I often write and participate in the development of web applications in Python together with FastAPI. I always use the same folder structure which is as follows:
I think the names are clear to know what is in each of them. But I want to focus on two folders: api and services. Within api are all the modules with the endpoints of the application (one module for each "Entity", for example in the module api/routers/users.py will be all the endpoints for the users. In these endpoints there is no complex logic , all the logic is in the "services" folder. So, in the module services/users.py there will be a whole class called User with the logic. In many cases that class is simply a CRUD that inherits from a BASE CRUD and doesn't even extend the class Or maybe add one or two more methods. However, in some cases, the "entity" requires much more complex logic, it is appropriate to implement some design patterns, interfaces etc. When that happens I feel overwhelmed by having to put everything in the services/users.py module. (which implies a very large file). I've even seen how other developers continue to extend the User class (it's just an example, it can be anything) with a lot of methods that have nothing to do with the class, making the code too coupled and with low cohesion. As a solution to that, I thought of creating a folder as such for each entity and not a module. Then it would be services/user and there have all the user logic distributed in more than one module if necessary. But I'm not sure I'm doing the right thing in terms of design. Am I making things more complicated? Or is it a correct strategy?
overwhelmed by having to put everything in the services/users.py module.
Like methods and classes, a module should do one thing and do it well.
Look at the top of the users module. Does it have a """docstring"""? No? Well, add one.
Now, you're about to add a method for a new service, presumably something that is tightly bound to the User entity. Go read the first sentence of the docstring, which explains what the module is responsible for. Does your new service fit within its purview? If yes, append the implementation, otherwise find or invent another module to place it in.
EDIT
maybe I should just stop thinking that the modules should not be "considerably large". After all, there's nothing wrong with that.
Well, I don't completely agree with that, for three broad reasons.
If a module offers just one or two public symbols, and then there's a ton of sibling modules with somewhat similar functionality, that's not doing the Gentle Reader any favors. The clutter has simply been moved up a level, so one must search across modules instead of within a module.
I like the example of collections, which """implements specialized container datatypes""". Do I use each container equally often? No. But they make sense, they cohere together, and I know where to go looking.

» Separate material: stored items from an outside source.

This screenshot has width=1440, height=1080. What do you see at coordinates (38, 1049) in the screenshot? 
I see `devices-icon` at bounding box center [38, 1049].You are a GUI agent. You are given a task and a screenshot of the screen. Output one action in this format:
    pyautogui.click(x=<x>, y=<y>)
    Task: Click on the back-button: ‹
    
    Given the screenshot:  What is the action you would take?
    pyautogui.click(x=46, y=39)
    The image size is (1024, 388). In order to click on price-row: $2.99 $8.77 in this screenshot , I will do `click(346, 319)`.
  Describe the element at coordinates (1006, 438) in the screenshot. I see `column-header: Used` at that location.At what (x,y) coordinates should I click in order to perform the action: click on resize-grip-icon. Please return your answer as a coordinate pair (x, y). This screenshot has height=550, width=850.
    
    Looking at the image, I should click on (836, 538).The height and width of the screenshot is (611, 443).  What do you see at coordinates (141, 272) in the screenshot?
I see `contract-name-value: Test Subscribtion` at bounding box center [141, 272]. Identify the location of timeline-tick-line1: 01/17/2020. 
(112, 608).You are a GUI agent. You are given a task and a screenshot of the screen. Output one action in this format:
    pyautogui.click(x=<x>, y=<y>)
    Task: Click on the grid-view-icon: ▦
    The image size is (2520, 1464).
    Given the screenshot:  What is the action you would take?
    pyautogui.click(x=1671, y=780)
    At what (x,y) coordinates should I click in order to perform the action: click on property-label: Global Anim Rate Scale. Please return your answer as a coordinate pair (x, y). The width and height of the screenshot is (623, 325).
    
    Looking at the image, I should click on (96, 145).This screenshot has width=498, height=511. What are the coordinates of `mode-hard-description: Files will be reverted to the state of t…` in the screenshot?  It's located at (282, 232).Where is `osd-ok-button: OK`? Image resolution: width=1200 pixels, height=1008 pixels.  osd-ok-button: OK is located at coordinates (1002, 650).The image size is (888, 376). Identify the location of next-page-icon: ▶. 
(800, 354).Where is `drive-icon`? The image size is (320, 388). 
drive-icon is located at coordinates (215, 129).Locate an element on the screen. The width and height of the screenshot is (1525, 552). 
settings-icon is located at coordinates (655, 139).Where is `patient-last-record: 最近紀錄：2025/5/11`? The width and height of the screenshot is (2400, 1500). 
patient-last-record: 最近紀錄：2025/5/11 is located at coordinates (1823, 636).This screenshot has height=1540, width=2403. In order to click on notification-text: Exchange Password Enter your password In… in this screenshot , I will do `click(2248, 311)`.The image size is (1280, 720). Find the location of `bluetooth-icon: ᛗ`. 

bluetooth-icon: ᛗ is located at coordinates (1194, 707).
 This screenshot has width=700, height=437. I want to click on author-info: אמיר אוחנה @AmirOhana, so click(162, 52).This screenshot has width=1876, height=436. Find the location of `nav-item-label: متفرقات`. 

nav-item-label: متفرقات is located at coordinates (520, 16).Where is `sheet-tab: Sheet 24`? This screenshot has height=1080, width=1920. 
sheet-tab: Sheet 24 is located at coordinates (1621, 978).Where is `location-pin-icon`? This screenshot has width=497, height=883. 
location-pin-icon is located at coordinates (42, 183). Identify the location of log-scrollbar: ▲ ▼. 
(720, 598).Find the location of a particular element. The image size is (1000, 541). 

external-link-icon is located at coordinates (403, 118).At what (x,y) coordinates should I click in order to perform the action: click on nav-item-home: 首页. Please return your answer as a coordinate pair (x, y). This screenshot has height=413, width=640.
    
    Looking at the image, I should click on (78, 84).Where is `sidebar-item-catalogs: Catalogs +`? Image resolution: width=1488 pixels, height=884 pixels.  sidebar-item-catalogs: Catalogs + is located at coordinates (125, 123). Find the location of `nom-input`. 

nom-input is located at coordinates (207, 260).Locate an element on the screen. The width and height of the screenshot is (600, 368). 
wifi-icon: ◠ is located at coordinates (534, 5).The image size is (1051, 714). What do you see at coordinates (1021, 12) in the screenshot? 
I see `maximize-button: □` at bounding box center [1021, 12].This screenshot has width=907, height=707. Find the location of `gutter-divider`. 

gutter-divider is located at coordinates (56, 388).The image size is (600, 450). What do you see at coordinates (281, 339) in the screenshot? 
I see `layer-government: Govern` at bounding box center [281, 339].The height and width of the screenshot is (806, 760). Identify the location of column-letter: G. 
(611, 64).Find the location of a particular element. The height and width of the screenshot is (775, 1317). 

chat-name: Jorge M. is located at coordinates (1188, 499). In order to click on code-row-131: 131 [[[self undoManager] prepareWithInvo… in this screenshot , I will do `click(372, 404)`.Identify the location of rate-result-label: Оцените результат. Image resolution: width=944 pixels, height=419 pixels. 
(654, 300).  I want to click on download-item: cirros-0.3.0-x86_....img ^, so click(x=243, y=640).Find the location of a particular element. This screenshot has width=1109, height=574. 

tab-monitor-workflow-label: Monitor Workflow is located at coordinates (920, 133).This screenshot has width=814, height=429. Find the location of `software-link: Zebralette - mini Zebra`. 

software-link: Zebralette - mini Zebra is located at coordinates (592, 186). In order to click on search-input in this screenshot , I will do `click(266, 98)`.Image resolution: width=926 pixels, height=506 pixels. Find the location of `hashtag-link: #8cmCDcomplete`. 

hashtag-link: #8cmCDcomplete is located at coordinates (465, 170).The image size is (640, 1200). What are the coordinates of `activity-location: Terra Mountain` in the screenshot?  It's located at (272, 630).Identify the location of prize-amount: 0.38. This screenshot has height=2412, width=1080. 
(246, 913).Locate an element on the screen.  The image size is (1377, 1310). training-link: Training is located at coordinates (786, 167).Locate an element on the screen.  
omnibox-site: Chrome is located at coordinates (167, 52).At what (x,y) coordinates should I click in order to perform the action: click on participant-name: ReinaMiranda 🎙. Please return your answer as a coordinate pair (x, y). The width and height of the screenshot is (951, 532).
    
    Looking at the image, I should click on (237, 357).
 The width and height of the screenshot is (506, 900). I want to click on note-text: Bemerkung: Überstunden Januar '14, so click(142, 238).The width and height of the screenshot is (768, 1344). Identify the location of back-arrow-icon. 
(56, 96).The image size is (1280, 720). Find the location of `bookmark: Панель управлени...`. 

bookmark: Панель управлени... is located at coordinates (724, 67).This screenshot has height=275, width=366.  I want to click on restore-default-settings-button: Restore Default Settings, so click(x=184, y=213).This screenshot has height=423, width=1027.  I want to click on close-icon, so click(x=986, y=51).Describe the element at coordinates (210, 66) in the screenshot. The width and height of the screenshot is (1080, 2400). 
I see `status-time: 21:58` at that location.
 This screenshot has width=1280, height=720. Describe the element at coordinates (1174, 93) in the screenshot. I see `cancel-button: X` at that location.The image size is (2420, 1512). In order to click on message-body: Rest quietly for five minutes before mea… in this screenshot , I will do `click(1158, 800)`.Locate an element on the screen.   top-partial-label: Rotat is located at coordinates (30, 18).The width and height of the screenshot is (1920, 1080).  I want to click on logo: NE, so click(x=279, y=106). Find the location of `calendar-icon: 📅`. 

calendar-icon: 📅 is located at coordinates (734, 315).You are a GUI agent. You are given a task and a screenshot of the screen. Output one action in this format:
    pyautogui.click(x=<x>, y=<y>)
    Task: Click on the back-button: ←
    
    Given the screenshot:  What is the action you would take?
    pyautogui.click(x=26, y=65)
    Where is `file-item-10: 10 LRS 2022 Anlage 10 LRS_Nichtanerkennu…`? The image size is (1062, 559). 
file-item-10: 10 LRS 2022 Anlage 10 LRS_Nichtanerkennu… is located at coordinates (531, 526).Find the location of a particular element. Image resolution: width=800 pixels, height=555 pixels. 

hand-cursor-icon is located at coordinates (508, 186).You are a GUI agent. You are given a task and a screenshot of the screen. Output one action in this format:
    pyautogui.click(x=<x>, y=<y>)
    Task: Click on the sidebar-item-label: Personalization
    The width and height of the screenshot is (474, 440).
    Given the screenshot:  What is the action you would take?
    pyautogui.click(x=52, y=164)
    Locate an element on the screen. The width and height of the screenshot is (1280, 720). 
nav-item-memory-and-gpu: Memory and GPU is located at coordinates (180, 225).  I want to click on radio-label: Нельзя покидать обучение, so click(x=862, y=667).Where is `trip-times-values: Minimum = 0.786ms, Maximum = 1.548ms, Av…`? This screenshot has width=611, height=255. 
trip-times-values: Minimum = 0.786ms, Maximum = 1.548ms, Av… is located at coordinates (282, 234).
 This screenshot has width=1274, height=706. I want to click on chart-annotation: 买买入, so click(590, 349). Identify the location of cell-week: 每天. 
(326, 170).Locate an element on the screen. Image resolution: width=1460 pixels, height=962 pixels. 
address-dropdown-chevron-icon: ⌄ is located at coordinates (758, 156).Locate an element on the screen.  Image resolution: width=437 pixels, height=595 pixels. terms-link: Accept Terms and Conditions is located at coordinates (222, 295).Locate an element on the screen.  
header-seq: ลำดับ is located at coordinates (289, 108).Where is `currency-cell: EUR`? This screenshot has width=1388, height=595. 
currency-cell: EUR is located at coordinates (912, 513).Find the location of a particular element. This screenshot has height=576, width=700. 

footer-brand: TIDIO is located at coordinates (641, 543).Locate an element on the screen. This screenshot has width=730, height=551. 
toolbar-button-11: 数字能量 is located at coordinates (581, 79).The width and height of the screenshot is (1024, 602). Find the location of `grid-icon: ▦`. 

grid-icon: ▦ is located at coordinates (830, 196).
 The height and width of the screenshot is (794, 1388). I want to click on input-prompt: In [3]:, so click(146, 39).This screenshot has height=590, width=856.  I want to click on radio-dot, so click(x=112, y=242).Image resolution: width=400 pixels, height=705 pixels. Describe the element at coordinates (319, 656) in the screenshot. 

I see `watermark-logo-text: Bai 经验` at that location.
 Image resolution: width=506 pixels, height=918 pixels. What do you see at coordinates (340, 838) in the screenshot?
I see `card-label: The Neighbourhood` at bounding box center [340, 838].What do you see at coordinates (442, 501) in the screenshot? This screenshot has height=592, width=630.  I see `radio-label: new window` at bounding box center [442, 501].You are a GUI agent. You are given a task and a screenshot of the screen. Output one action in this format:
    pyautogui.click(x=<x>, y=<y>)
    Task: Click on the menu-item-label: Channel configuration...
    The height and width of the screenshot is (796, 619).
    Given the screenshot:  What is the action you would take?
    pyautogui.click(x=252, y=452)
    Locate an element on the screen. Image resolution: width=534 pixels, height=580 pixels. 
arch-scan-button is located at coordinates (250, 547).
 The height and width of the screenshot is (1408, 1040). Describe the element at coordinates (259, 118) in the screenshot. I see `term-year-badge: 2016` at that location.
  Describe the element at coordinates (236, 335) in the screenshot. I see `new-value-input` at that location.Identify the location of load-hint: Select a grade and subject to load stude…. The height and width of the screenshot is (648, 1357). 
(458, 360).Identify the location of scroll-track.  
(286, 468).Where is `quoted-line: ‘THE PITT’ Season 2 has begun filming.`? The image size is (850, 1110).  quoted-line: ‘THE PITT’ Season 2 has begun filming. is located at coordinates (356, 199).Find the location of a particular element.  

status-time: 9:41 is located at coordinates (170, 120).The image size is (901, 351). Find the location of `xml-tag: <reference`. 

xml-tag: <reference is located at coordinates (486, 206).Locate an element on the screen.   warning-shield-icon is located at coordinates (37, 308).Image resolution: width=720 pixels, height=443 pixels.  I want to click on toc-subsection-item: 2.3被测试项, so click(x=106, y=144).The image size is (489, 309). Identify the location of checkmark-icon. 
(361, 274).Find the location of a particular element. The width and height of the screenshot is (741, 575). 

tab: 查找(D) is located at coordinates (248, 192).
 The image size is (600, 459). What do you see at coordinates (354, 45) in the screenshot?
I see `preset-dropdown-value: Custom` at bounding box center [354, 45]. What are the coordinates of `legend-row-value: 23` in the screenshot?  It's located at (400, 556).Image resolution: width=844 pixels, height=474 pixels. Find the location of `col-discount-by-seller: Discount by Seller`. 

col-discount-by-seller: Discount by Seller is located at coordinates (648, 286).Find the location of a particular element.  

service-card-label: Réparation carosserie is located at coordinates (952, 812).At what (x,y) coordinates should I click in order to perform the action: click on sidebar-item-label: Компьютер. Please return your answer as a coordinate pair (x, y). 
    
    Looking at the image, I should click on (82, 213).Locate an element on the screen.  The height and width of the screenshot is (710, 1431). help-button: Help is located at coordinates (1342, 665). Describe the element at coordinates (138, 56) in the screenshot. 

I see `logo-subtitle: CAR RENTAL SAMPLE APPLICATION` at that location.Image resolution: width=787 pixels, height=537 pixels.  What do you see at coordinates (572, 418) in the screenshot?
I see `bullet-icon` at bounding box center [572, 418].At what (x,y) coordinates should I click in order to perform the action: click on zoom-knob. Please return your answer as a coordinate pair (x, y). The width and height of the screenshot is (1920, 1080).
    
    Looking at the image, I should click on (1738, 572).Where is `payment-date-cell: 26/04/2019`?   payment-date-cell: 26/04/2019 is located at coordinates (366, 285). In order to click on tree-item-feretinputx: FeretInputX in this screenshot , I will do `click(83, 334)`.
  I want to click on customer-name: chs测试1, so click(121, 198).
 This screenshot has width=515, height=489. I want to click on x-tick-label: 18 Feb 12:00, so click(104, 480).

Humans readily keep track of seven or so items.
Double or triple that can be fine.
I love to make
beautiful soup,
but the object that comes back has 133 public members.
(Ok, in fairness 96, after stripping out get_text vs getText synonyms.)
I assert that, like PL/I keywords and php builtins,
some modules such as the venerable numpy
(575)
and pandas (119) DataFrame
(208)
offer an embarrasment of riches, too many riches,
more than I keep track of or even know to go looking for.
And that's even after DataFrame
has admirably
gone to the trouble of hiding 139 _private
elements.
I'm glad they offer so much, and I'm not suggesting to re-org them at this point. But keep in mind that you don't necessarily want your design to end up like that, for the sake of some newly hired engineer who has to learn your Public API. If you break out even one or two subcategories, then when future maintenance engineers add One More Feature they will be guided by your example, and perhaps add the feature to an existing small category, or will be emboldened to invent a new category.
The minimum unit of granularity for accessing your library
is import
. Even if an app-level developer
does from numpy import NaN
, that still requires
a full parse of the numpy module, discarding all which is not NaN.
The full memory footprint of the module hangs out behind the scenes,
cached, in case other symbols might be requested.
A large module will tend to sprout a bunch of deps,
which in turn have transitive deps.
The app developer incurs the cost of all those nested import
dependencies.
So a large module does not come "for free", it always takes some milliseconds to import it. At the time you find yourself adding a new dependency which your new feature relies on, you should ask yourself, "is a new module appropriate?", "would some consumers only want A, without the expense of loading B?"
Python code is pretty portable, but sometimes the code or its deps will insist on a version range of some library, or a certain OS, or a recent interpreter.
Conda, poet, and pip do a pretty good job of untangling the proverbial DLL hell, but there's no 100% guarantee. If you can offer core services to some consumers of your library with minimal deps, you should, to ease their upgrade versionitis pains.